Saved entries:
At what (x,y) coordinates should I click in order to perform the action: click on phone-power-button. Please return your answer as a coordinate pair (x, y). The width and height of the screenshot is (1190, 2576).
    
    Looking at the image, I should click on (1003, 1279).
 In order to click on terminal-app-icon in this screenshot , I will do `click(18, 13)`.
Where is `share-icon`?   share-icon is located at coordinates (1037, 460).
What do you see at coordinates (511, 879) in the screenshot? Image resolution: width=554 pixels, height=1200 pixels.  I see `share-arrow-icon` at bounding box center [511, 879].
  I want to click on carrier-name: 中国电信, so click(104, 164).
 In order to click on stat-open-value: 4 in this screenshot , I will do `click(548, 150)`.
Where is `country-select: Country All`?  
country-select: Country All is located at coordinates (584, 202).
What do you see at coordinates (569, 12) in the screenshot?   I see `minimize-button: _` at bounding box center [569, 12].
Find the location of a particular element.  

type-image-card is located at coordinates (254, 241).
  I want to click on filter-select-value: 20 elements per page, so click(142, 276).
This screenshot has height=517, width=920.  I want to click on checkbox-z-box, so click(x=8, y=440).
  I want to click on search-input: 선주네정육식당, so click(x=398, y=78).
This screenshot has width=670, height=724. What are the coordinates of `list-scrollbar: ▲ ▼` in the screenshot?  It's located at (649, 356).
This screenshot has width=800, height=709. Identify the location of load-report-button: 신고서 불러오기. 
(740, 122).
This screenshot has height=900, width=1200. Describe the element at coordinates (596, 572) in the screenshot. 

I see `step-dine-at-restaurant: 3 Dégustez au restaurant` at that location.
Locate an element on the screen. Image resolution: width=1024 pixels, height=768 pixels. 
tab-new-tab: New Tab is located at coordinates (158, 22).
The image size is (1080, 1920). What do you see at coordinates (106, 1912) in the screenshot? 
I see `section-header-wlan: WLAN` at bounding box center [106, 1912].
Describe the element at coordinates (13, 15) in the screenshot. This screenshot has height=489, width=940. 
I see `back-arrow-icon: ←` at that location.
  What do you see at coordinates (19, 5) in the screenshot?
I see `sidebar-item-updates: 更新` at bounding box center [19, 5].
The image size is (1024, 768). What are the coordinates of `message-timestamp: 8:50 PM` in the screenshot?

> **Work request**
Recast everything above, from the first line down through the line that contains "What do you see at coordinates (569, 12)", as a Markdown table with columns named n and Line. Number each row and leave out blank lines.

> **Task response**
| n | Line |
|---|---|
| 1 | At what (x,y) coordinates should I click in order to perform the action: click on phone-power-button. Please return your answer as a coordinate pair (x, y). The width and height of the screenshot is (1190, 2576). |
| 2 |     Looking at the image, I should click on (1003, 1279). |
| 3 |  In order to click on terminal-app-icon in this screenshot , I will do `click(18, 13)`. |
| 4 | Where is `share-icon`?   share-icon is located at coordinates (1037, 460). |
| 5 | What do you see at coordinates (511, 879) in the screenshot? Image resolution: width=554 pixels, height=1200 pixels.  I see `share-arrow-icon` at bounding box center [511, 879]. |
| 6 |   I want to click on carrier-name: 中国电信, so click(104, 164). |
| 7 |  In order to click on stat-open-value: 4 in this screenshot , I will do `click(548, 150)`. |
| 8 | Where is `country-select: Country All`?   |
| 9 | country-select: Country All is located at coordinates (584, 202). |
| 10 | What do you see at coordinates (569, 12) in the screenshot?   I see `minimize-button: _` at bounding box center [569, 12]. |